§ Supplied data
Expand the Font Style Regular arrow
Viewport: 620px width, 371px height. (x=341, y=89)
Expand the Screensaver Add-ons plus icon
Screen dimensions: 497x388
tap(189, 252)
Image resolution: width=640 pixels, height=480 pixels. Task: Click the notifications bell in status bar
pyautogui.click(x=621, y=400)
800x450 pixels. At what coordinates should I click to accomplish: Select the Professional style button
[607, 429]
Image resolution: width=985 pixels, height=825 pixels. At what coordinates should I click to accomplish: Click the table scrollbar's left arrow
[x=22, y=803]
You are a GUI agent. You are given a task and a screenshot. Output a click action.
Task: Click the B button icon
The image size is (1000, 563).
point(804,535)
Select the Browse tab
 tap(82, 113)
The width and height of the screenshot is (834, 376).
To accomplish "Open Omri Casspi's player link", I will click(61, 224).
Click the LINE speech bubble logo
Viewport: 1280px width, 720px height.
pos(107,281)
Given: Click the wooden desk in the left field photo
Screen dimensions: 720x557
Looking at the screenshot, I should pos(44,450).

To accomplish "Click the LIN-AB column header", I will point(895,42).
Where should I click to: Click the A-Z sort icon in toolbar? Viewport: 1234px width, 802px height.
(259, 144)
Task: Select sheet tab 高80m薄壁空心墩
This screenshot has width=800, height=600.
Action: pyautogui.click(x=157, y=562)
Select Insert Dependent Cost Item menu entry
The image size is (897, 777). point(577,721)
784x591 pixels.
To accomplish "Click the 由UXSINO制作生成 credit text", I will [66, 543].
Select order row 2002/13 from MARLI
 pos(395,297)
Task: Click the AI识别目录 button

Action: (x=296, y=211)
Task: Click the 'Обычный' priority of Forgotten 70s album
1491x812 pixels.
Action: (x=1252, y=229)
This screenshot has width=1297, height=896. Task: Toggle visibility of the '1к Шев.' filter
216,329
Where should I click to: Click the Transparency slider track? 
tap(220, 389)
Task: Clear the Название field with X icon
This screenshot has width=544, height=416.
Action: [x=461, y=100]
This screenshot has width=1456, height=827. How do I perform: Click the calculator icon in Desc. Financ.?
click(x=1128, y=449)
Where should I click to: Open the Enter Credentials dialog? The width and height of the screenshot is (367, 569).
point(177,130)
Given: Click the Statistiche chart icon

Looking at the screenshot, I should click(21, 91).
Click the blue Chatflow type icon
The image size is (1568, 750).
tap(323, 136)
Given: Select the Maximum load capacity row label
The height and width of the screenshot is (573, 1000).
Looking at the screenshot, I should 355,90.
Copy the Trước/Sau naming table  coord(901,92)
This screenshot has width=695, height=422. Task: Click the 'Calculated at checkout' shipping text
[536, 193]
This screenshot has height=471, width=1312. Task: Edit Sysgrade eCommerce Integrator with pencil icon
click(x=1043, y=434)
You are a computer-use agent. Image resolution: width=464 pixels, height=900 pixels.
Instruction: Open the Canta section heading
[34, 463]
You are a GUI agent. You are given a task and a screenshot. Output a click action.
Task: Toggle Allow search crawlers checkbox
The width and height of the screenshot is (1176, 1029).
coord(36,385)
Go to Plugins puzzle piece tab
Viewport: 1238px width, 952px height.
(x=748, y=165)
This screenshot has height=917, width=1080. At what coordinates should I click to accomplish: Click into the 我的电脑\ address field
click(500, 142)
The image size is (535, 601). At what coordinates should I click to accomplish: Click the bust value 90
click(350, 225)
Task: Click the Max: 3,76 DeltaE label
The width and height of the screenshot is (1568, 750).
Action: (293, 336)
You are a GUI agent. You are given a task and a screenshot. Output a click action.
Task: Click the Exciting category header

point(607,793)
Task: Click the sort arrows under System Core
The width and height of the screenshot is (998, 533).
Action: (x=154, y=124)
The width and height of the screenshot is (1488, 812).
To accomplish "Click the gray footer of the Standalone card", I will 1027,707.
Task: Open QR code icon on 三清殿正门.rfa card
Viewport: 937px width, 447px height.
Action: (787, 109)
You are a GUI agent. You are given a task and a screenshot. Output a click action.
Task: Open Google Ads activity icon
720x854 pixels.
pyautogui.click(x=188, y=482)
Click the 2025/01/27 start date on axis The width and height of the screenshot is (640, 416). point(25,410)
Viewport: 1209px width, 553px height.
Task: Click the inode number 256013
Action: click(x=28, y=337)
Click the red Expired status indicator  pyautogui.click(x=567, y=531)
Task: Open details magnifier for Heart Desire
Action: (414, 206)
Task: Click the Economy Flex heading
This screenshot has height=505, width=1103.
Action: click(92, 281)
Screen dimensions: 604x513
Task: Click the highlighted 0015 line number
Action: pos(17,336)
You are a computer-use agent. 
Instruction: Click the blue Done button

§ Instructions for the task
Copy every line of the data where "blue" is found.

§ Answer
Click the blue Chatflow type icon
Instruction: Click the blue Done button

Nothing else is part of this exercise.